Affronto le cose della vita in modo empirico, ma curiosamente sistematico. Vivo nel flusso con la voglia di assorbirlo senza interromperlo. Quando i filosofi e i sapienti ammonivano sull’attenzione, probabilmente avvertivano che questo stato mentale – che è anche fisico e spirituale – oggi è impedito dai dispositivi della distrazione. Lo scatto illude, la memoria interiore invece è un universo babelico tutto da coltivare. Ammetto occasionali interruzioni fotografiche solo quando la visione è nella corrente e la rende più impetuosa, quando l’immagine è sorella della parola. Quando dietro cubi di grigiore appaiono squarci policromi.

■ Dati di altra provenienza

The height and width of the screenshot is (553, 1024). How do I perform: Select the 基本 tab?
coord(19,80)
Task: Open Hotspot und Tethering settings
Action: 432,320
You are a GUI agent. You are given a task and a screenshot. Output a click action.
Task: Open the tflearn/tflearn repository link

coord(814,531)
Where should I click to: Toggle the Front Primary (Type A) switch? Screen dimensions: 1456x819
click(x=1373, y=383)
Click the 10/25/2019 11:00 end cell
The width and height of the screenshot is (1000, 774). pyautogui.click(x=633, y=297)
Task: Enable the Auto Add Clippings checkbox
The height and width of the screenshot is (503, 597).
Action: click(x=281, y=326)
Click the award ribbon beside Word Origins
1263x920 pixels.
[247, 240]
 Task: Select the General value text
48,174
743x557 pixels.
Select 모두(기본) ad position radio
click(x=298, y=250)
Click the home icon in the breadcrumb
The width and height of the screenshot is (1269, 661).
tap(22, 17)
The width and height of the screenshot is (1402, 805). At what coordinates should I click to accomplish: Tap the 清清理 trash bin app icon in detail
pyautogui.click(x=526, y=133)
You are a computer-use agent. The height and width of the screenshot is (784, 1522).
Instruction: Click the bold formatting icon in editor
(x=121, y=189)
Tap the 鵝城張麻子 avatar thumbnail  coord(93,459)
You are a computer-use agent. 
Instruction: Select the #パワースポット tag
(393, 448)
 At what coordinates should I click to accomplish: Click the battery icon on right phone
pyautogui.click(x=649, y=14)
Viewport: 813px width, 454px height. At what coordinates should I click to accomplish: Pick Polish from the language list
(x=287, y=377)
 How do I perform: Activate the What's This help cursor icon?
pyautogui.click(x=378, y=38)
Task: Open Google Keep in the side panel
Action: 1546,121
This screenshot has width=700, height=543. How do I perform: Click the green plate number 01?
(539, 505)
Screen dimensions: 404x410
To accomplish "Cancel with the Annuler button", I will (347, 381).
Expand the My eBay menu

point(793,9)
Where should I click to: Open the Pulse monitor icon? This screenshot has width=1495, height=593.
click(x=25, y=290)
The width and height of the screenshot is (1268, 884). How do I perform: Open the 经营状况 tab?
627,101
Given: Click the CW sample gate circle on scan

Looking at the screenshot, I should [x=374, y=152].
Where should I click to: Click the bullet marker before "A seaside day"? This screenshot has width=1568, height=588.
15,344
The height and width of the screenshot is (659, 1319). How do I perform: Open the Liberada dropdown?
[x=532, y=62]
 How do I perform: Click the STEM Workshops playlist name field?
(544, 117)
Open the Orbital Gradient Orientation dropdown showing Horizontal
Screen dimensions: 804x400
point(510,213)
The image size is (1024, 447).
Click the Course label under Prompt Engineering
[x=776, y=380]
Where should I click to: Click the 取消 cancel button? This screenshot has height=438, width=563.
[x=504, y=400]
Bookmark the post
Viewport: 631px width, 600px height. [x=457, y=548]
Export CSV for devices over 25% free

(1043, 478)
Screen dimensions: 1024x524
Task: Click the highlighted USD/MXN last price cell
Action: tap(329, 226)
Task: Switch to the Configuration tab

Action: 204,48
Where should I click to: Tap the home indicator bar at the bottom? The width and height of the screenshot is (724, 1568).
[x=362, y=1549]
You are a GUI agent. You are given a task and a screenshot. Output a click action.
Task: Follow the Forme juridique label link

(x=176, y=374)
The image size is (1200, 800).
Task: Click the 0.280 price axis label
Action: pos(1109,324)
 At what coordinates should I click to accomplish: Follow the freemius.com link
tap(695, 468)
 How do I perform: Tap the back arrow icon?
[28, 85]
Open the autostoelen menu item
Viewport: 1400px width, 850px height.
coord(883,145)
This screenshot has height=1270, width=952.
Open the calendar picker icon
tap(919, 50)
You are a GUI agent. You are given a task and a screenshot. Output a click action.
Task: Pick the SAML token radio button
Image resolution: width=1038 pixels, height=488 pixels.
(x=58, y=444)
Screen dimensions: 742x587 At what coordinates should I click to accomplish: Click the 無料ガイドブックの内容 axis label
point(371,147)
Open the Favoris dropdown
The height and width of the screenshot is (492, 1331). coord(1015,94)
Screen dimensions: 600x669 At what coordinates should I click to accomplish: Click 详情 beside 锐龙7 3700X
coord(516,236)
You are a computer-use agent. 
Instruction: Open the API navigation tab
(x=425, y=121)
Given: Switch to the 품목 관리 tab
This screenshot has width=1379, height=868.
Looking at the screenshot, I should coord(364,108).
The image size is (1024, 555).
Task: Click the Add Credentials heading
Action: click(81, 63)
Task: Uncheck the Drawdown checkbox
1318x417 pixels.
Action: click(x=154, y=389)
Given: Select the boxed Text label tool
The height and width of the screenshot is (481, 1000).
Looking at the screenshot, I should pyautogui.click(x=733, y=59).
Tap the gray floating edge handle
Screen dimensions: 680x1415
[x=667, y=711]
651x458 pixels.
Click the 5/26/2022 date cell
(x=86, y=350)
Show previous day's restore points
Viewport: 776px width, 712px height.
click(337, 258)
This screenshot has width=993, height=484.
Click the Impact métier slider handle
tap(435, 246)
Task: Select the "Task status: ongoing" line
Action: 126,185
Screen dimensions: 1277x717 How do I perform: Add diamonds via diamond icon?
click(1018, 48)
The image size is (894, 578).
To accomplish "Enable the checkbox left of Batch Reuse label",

La gioia di scovare Theodor-Wolff Park attraversando uno squat di punkabbestia coi manifesti di Mumia Abu-Jamal, chissà chi lo ricorda. A pochi metri dal lato opposto un caseggiato in Hoffmann Promenade risponde con un pullulare di vasi fioriti, comprese le piantine amate da Lee Scratch Perry. Da qualche ora non c’è più, dubbing in heaven.
Proprio il 29 agosto. Come nel 1966, Candlestick Park, San Francisco: l’ultimo concerto dei Beatles. Poi gli studio years e un’altra faccia della rock culture. Come diceva il poeta, conosco i segni de l’antica fiamma.